Assigned task:
Copy the entries below word for word, minus the pictures.

Data:
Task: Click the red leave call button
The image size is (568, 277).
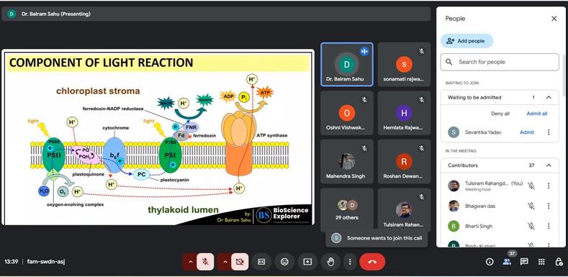Action: pos(372,262)
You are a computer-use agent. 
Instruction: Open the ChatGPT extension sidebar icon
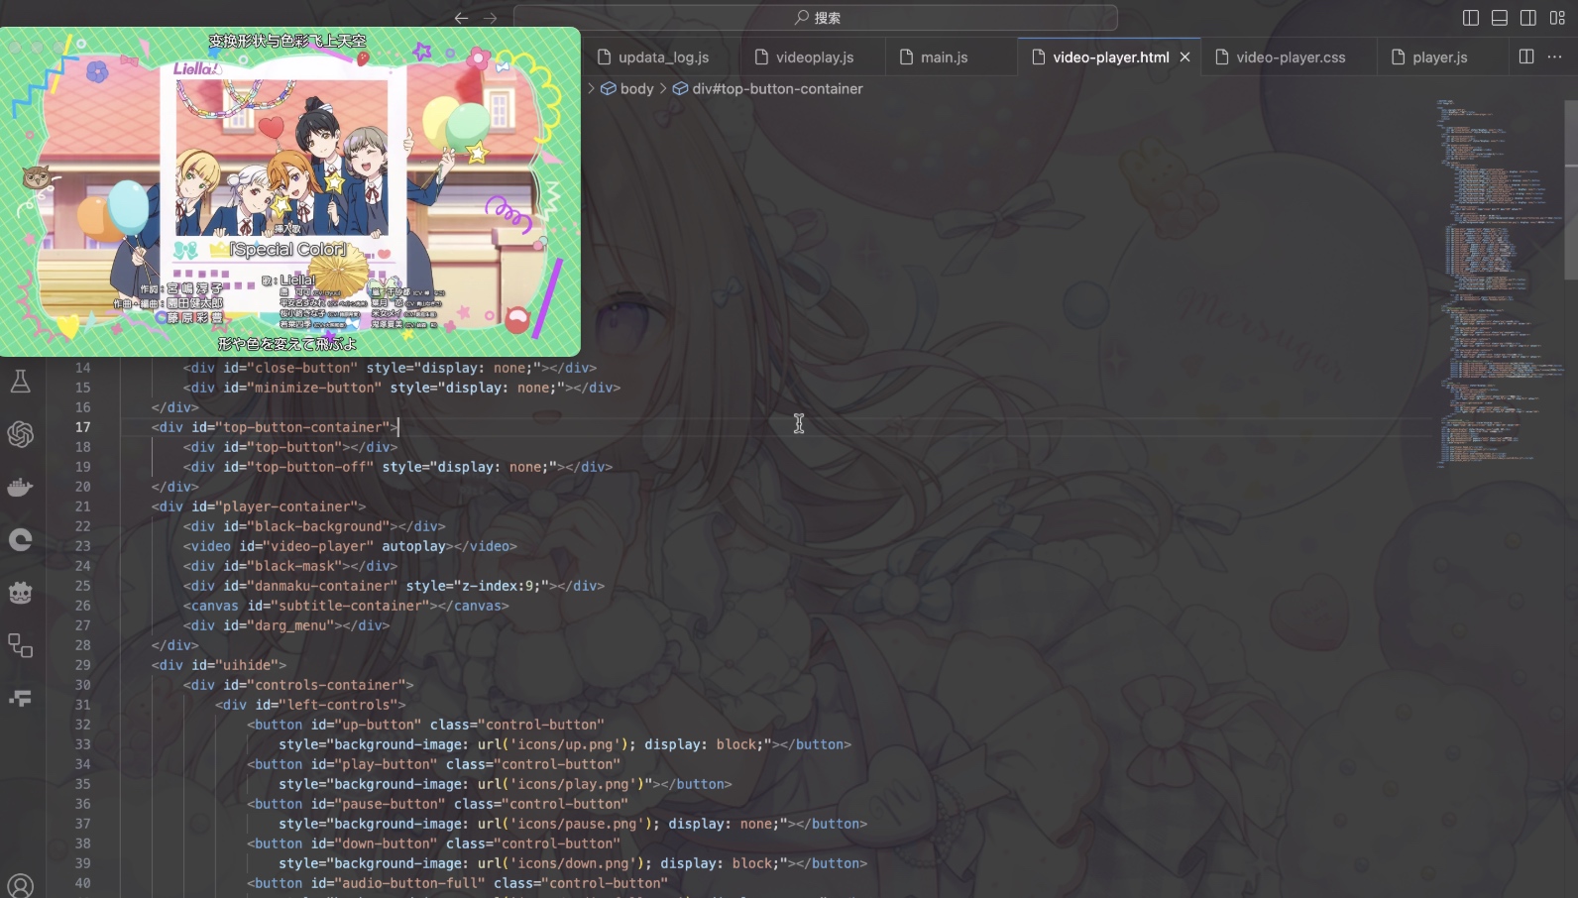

Written response:
Task: Click the red leave call button
The image size is (568, 277).
Action: pos(372,262)
You are a computer-use agent. 
Instruction: Open the ChatGPT extension sidebar icon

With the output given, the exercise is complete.